R3-S1. The work provides a fresh perspective to exploit hallucinatory mitigation with notable gains.
R4-S1. The method is simple and easy to follow.
R4-S2. It is an interesting perspective to train an amateur model first using DPO approach.
R4-S3. Writing and presentations are clear.
R4-S4. The performance gains against previous methods look good.

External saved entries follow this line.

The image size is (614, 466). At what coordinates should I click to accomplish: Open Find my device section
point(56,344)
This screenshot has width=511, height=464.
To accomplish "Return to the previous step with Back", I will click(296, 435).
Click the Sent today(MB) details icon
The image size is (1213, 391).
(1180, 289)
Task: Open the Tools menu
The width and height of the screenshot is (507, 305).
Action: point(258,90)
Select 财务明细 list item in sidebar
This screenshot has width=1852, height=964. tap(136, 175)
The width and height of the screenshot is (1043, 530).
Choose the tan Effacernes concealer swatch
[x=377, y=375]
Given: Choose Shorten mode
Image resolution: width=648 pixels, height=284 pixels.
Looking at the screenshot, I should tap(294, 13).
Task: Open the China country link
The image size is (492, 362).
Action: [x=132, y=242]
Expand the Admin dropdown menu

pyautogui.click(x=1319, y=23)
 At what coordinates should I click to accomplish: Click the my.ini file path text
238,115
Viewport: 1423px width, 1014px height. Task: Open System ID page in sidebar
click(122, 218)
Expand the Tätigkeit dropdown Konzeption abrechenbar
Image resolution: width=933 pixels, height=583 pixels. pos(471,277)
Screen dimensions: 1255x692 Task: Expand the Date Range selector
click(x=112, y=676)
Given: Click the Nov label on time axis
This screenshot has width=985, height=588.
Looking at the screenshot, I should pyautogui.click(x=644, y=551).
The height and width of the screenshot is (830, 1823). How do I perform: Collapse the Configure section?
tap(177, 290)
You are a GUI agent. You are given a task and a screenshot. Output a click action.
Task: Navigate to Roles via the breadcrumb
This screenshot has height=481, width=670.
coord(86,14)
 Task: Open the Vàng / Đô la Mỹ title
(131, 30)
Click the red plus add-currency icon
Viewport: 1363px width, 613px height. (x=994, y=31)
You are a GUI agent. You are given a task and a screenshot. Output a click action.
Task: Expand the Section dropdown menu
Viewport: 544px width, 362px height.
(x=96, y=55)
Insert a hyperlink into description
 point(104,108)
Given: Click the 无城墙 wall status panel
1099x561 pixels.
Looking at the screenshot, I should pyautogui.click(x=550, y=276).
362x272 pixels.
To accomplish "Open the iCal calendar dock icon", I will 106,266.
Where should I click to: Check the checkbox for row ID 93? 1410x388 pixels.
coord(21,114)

We have checked the manuscript carefully and made all necessary revisions strictly following the kind suggestions. Next, we answer your concerns point-by-point.

最终决定

This work deals with hallucination in large visual language models, which is a common and important problem. It provides a novel perspective on the overall uncertainty of the visual input and the exploitation of multiple hallucinatory targets. The authors have observed and mitigated the limitations of existing optimisation frameworks and have provided an effective solution. Due to the strengths of the work, three reviewers recommend acceptance. Meanwhile, one reviewer has doubts about the novelty of this work, and for this, the authors have provided detailed response showing the contributions of this work. AC thus recommends acceptance.